THE PROBLEM: Take each line of the entries below that contains "arrow" and copy it.

Pixel coordinate grounding data:
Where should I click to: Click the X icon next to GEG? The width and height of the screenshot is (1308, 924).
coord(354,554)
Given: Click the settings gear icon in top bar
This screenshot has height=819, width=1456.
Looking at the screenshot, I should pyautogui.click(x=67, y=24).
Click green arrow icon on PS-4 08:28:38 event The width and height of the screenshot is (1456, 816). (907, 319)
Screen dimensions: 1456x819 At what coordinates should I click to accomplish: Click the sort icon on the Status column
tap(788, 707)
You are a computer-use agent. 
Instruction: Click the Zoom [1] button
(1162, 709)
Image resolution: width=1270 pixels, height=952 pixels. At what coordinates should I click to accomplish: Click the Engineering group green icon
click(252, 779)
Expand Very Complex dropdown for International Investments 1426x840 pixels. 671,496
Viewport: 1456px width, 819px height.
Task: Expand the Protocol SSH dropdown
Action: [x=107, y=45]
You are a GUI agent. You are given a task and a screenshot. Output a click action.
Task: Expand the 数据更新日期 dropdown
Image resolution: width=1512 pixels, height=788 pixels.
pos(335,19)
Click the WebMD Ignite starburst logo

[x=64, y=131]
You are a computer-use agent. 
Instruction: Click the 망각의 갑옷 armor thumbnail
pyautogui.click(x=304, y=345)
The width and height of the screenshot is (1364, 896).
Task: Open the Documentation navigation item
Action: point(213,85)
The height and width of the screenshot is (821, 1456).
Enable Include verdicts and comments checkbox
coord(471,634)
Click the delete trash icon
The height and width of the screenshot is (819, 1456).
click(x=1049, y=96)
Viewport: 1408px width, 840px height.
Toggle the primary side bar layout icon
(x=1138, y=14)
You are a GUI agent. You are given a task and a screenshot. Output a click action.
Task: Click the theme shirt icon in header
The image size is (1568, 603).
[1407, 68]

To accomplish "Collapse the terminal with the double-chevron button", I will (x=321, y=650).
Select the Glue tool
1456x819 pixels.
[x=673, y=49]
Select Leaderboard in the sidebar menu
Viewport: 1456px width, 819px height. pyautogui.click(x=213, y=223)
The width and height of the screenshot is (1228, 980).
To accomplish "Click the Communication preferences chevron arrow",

ANSWER SPACE:
Click green arrow icon on PS-4 08:28:38 event The width and height of the screenshot is (1456, 816). (907, 319)
To accomplish "Click the Communication preferences chevron arrow",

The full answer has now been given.